Kepala Badan Strategi Kebijakan Dalam Negeri (BSKDN) Kementerian Dalam Negeri (Kemendagri), Yusharto Huntoyungo. Dok. BSKDN Kemendagri
Kepala BSKDN Tekankan Digitalisasi Pemilu Tetap Berlandaskan Prinsip Demokrasi
Achmad Zulfikar Fazli • 21 April 2026 23:40
Jakarta: Kepala Badan Strategi Kebijakan Dalam Negeri (BSKDN) Kementerian Dalam Negeri (Kemendagri), Yusharto Huntoyungo, menyoroti pentingnya digitalisasi pemilihan umum (pemilu) yang tetap berlandaskan prinsip dasar demokrasi.
“Digitalisasi pemilu bukan berarti masyarakat dapat memilih secara sembarangan tanpa sistem yang terjamin. Tantangannya kemudian adalah bagaimana teknologi dapat diimplementasikan dengan tetap memenuhi prinsip luber jurdil,” kata Yusharto dalam keterangan di Jakarta, dilansir dari Antara, Selasa, 21 April 2026.
Hal itu disampaikan Yusharto dalam acara Penandatanganan Letter of Intent (LOI) kerja sama penyediaan teknologi pemilihan elektronik (e-voting) pada Digital Election Simulation Lab (DESLab) antara Kemendagri, dan PT Inti Konten Indonesia (INTENS) di Command Center BSKDN.
Dia mengatakan digitalisasi pemilu bukan sekadar transformasi teknologi, melainkan bagian dari upaya strategis memperkuat kualitas demokrasi. Namun, implementasinya harus tetap menjunjung tinggi prinsip langsung, umum, bebas, rahasia, jujur, dan adil (luber jurdil).
Dia menjelaskan BSKDN sebagai unit strategis di Kemendagri berperan memberikan rekomendasi kebijakan kepada Menteri Dalam Negeri Tito Karnavian melalui policy brief berbasis kajian. Salah satu isu strategis yang tengah dikembangkan adalah perbaikan sistem pemilihan di Indonesia, mulai dari pemilihan kepala desa hingga pemilihan kepala daerah, termasuk penguatan sistem politik yang mendukungnya.
Salah satu gagasan yang mengemuka adalah penerapan skema pemilihan secara asimetris antar-daerah, yang mempertimbangkan sejumlah variabel, termasuk tingkat kematangan digital daerah.
Dalam skema tersebut, daerah dengan kesiapan tinggi dapat mengadopsi sistem pemilihan berbasis teknologi secara lebih mandiri, sementara daerah dengan kesiapan lebih rendah tetap menggunakan metode yang sesuai dengan kondisi masing-masing.

Ilustrasi pemilu.
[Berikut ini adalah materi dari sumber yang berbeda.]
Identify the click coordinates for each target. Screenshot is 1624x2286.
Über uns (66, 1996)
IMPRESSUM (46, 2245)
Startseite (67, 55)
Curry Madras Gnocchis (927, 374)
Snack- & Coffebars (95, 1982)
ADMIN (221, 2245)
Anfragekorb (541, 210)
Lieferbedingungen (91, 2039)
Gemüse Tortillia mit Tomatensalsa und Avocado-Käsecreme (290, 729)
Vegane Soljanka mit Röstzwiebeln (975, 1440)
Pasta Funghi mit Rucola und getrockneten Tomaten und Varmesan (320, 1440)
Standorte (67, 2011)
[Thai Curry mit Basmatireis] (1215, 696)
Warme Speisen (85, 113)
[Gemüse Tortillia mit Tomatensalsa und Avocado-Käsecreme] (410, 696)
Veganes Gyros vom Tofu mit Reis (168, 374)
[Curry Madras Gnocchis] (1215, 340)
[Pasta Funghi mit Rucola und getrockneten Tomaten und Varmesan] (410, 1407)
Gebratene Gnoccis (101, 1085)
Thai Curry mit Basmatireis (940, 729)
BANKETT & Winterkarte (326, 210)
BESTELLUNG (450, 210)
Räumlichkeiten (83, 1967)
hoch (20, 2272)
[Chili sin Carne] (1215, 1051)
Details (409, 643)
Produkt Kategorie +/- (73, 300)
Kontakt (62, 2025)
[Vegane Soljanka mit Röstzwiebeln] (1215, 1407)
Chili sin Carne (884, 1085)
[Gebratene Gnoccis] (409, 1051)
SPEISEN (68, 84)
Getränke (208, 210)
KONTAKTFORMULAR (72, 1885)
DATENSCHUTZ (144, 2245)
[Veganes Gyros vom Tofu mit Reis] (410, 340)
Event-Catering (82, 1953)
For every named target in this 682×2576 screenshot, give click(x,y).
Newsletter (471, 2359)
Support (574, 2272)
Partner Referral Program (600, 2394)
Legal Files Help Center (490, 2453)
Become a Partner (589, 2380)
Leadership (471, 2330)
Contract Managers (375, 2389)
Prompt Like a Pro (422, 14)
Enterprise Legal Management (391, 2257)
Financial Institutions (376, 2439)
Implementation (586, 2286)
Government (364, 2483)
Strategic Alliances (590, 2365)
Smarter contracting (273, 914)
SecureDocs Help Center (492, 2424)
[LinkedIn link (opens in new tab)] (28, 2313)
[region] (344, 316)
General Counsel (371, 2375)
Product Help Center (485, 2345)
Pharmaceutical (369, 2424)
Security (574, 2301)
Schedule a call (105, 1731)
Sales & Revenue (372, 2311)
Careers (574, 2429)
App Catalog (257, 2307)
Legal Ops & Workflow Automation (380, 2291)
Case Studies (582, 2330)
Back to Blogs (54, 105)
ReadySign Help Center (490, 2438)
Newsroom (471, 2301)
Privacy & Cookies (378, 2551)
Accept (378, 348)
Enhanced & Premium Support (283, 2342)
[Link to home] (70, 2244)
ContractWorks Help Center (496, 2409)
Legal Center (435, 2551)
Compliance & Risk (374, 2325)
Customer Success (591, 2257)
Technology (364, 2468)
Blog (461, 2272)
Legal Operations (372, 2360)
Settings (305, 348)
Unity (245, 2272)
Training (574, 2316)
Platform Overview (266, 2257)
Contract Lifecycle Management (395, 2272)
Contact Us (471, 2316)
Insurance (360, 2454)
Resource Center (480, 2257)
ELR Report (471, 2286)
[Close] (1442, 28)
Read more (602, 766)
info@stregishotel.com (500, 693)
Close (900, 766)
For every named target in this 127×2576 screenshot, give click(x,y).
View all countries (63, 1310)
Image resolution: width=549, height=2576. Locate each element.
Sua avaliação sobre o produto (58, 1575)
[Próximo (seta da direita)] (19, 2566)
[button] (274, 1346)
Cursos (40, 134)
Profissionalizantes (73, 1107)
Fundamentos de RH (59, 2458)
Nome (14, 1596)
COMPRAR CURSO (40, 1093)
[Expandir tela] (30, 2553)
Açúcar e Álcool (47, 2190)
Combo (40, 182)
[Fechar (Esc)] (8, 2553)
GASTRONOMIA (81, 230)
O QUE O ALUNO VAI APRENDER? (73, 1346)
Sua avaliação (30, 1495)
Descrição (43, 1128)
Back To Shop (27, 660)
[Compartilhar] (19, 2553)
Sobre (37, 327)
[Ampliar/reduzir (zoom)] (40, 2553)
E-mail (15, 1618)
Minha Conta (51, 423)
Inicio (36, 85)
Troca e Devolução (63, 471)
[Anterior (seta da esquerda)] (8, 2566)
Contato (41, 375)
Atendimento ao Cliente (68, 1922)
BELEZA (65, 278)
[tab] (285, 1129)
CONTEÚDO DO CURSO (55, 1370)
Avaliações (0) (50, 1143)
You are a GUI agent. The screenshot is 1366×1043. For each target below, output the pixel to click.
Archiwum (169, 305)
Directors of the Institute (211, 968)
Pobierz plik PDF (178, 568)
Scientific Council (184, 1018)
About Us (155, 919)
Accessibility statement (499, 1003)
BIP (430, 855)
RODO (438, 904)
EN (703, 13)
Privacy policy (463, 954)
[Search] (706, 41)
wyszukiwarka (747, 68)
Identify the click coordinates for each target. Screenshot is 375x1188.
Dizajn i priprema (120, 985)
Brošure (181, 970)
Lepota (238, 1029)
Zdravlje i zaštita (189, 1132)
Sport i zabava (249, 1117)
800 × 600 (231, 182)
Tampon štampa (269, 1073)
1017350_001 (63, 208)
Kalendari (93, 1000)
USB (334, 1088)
Foto- Medcom.id
Baca Juga:
DPR Tak Ingin Terburu-buru Bahas Revisi UU Pemilu |
Yusharto menegaskan pentingnya membumikan pemahaman terkait digitalisasi pemilu di tengah masyarakat. Dia menilai masih terdapat persepsi yang keliru mengenai digitalisasi yang sering diartikan pemungutan suara dapat dilakukan secara bebas dari rumah tanpa mekanisme yang terkontrol.
“Di sinilah pentingnya desain metodologi, sistem, dan perangkat yang mampu menjamin akuntabilitas serta integritas pemilu digital, sehingga tetap sejalan dengan prinsip demokrasi yang berlaku,” kata Yusharto.
Kemendagri akan memperkuat kajian melalui penyusunan policy brief lanjutan yang lebih komprehensif. Kajian tersebut akan memetakan tingkat kematangan digital daerah secara lebih rinci, termasuk indikator seperti indeks digitalisasi hingga kematangan Sistem Pemerintahan Berbasis Elektronik (SPBE).
Dia menegaskan peran pemerintah tetap penting dalam mendorong literasi dan pemahaman masyarakat terhadap sistem pemilu berbasis teknologi. Intervensi kebijakan yang tepat akan memastikan bahwa transformasi digital tidak hanya meningkatkan efisiensi, tetapi juga memperluas keadilan dan partisipasi demokrasi.
"Barangkali ini arti penting pertemuan ini, untuk memahami bahwa sejauh mana e-voting ini dapat diimplementasikan dengan tetap berlandaskan evidence yang jelas," kata Yusharto.